Bostock was told a return to the youth team might be best for his development. The news devastated him.
“From as early as I remember I wanted to be the best player in the world and to win the Ballon d’Or. I saw Ronaldinho win these trophies and I just thought I want to be that guy. I pinned my identity on that and I thought if I didn’t achieve that I was a failure.”
On to the loan carousel
Bostock admits that not being in first team affected his self-belief and performances. He’d often overplay to try to live up to the hype surrounding him.
During his five years at Tottenham he had loan spells at several clubs, with varying success.
“Before you know it you start questioning ‘well am I really that good?
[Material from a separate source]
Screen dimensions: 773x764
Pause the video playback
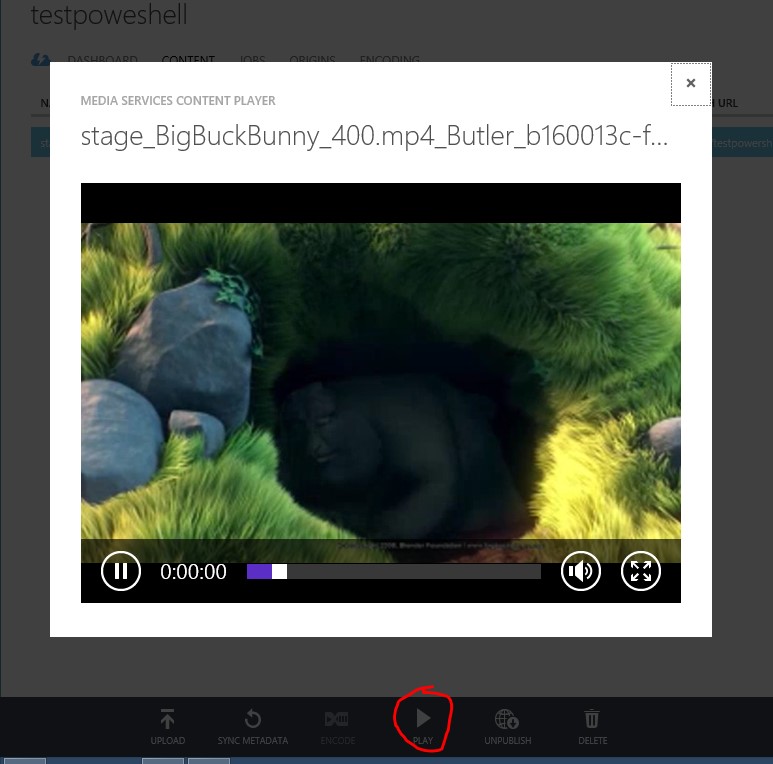[x=121, y=572]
Am I really that amazing a player?’
“Then you start to look at people’s opinions of you – it’s a dangerous spiral for any person, especially in sport, once you start to question yourself.”
When his contract at Spurs ended Bostock says he wondered whether football was even the game for him, though he says his faith – he is a devout Christian – gave him the belief and drive to continue.
‘I do have regrets’
After Spurs, Bostock dropped down to Belgium’s second division before spells in Turkey and France.
He jokes that with 13 clubs under his belt, he and his wife have become quite the experts at getting a suitcase ready at short notice.
“I have been married for 10 years and she has been my best friend, my help, my champion. She’s believed in me at times more than I’ve believed in myself.”
The couple, along with their young son, are now back in the UK where Bostock says he wants to remain.
“I do have regrets. Maybe the big regret wasn’t even not joining Barcelona but leaving Palace.
“I think that’s part of life, knowing that you could have made a better decision. But I wasn’t really in a place to make those decisions. I had people making them for me and I genuinely know they had my best interest at heart.
“It’s been an uncomfortable journey, but one I probably wouldn’t change.”